§ Exercise directions
Locate each line below that contains the word "tweet" and copy those lines. Case matters.

§ Material to process
◆ ◆ ◆ ◆ ◆ ◆ ◆
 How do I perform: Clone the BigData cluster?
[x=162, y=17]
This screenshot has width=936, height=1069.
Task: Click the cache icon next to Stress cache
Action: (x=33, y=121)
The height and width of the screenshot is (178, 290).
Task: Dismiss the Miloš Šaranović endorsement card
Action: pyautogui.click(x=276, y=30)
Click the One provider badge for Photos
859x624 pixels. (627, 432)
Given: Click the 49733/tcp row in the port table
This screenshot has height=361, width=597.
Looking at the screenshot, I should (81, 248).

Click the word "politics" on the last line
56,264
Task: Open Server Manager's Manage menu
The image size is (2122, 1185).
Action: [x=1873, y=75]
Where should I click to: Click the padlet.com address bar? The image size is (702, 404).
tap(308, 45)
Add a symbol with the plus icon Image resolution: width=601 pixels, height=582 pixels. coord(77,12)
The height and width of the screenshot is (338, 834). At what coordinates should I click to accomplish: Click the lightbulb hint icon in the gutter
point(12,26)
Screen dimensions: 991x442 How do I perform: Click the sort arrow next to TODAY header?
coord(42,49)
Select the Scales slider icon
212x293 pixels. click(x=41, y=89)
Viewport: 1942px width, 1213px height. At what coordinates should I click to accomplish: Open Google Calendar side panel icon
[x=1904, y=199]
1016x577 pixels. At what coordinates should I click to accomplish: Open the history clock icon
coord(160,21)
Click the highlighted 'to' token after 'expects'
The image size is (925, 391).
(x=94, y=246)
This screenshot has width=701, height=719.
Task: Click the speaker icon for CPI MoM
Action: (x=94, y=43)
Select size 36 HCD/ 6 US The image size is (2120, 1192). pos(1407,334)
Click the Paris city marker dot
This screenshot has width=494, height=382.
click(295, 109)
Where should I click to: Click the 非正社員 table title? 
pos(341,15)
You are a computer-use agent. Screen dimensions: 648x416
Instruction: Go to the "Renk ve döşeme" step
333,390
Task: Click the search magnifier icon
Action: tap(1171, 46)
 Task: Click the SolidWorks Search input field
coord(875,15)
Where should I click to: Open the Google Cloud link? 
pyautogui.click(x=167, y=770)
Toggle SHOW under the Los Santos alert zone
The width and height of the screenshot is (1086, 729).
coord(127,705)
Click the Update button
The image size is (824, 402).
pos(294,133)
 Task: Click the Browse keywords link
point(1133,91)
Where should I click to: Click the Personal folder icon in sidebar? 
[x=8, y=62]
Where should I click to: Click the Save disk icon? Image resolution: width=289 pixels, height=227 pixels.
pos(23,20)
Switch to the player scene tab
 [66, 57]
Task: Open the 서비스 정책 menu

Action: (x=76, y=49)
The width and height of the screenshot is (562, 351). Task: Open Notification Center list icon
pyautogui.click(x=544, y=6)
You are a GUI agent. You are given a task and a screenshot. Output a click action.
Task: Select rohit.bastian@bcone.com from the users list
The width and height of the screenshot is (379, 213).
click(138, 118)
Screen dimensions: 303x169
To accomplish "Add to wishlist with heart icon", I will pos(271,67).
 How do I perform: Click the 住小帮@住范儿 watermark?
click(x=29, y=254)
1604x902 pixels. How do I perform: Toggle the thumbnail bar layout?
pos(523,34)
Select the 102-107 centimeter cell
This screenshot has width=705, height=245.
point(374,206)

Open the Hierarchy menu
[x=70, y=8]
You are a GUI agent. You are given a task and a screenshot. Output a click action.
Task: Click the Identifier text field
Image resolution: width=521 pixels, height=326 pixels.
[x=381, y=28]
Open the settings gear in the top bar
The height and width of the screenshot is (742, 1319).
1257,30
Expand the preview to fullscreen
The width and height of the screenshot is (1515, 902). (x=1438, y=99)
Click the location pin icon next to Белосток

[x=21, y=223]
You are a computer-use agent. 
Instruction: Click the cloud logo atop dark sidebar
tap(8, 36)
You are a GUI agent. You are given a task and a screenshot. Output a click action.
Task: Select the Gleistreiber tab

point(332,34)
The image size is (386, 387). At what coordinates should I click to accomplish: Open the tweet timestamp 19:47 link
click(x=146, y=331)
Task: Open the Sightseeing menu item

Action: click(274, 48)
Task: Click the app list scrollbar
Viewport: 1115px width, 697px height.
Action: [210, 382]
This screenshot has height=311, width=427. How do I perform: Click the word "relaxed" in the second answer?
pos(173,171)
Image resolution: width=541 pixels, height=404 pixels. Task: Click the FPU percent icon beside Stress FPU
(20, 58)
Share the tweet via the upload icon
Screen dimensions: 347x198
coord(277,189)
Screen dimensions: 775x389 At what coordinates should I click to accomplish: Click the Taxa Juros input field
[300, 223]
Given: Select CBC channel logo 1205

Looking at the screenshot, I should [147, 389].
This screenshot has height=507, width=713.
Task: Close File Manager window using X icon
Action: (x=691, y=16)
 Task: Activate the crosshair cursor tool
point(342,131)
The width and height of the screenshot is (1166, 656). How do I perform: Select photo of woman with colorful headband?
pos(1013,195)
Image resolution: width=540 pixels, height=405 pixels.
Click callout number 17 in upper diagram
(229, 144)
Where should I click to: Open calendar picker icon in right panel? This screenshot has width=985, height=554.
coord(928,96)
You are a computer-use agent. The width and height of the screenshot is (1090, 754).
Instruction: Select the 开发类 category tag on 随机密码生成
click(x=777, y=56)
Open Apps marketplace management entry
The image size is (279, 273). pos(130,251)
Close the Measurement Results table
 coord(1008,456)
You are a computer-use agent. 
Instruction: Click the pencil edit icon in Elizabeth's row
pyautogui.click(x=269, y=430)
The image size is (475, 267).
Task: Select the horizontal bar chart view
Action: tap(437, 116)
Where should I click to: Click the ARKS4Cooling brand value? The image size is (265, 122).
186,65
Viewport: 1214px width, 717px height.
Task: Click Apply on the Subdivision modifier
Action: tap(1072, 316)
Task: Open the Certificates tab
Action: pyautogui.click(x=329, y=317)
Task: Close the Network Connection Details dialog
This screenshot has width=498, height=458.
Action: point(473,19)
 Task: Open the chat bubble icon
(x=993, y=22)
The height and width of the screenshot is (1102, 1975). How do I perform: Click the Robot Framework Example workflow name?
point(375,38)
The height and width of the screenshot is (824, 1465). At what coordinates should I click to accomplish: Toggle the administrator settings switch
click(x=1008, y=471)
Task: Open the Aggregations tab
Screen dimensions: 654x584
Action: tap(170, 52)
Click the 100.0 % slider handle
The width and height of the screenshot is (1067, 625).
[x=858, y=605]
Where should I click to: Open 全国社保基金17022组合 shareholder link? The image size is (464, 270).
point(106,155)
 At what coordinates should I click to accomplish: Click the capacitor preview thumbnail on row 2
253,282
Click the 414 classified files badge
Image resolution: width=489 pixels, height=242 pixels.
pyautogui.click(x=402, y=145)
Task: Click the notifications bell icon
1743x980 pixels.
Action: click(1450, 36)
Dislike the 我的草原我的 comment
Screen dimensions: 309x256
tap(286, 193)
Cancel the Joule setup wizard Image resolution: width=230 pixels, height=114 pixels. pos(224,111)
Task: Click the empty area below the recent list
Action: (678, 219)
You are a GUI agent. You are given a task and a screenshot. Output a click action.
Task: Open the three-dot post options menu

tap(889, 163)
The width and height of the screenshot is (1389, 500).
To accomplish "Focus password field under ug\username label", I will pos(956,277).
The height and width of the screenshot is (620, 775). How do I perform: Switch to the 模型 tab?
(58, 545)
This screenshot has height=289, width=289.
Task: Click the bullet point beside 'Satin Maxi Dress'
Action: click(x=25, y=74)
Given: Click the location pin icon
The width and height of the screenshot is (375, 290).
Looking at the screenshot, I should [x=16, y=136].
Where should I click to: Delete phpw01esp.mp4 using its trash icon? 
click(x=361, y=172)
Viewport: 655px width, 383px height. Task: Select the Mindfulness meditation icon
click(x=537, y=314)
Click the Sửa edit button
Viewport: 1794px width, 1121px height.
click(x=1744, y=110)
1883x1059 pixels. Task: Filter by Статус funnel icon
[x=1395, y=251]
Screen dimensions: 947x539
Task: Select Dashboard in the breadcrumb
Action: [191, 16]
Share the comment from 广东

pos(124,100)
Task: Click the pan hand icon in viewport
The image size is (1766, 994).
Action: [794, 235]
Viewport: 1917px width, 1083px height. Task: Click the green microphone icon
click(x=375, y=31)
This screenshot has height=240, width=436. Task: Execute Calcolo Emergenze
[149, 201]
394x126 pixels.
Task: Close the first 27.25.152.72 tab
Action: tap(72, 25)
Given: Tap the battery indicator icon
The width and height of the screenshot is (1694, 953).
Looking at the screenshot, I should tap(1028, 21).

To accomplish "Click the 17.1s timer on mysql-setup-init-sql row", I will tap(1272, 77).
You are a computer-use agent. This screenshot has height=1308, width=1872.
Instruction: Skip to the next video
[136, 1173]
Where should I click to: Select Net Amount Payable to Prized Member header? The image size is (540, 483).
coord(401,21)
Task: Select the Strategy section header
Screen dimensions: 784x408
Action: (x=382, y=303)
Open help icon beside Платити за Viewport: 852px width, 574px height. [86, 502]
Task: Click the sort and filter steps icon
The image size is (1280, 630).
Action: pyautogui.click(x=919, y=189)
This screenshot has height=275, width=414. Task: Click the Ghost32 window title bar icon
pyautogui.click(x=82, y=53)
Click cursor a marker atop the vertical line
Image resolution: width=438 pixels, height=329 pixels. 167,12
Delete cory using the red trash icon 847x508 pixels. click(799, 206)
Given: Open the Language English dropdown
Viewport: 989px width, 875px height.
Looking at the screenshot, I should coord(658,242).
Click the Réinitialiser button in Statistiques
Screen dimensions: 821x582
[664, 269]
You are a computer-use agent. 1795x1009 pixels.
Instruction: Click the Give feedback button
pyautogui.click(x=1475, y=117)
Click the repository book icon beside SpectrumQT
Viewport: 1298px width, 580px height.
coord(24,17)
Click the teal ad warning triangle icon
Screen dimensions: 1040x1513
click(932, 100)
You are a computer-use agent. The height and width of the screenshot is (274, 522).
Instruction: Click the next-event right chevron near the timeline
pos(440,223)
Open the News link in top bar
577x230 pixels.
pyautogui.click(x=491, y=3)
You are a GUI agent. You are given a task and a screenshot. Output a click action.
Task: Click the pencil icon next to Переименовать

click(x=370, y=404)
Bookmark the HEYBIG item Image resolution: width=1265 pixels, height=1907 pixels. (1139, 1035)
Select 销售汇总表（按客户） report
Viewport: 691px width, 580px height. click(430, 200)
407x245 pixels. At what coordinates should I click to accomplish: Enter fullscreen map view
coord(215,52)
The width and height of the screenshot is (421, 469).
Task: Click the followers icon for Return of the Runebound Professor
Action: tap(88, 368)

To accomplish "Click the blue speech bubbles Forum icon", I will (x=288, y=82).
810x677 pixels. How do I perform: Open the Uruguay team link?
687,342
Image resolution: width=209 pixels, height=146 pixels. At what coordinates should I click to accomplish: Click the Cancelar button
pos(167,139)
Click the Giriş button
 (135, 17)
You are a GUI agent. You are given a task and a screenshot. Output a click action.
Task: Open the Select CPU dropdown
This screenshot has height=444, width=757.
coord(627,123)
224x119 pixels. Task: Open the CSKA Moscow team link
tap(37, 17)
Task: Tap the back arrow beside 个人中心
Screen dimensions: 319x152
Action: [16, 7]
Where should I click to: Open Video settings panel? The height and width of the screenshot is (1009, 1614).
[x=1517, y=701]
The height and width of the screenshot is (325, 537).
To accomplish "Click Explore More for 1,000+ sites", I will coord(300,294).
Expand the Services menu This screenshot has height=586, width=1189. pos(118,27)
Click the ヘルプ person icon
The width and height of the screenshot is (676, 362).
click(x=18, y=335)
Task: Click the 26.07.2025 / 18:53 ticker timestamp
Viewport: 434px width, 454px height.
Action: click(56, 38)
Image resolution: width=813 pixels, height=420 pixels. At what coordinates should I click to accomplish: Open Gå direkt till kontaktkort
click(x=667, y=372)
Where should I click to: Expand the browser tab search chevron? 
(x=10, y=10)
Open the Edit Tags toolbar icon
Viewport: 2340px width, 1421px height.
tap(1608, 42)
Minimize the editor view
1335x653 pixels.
◆ ◆ ◆ ◆ ◆ ◆ ◆
§ Answer for this exercise
The image size is (386, 387). At what coordinates should I click to accomplish: Open the tweet timestamp 19:47 link
Share the tweet via the upload icon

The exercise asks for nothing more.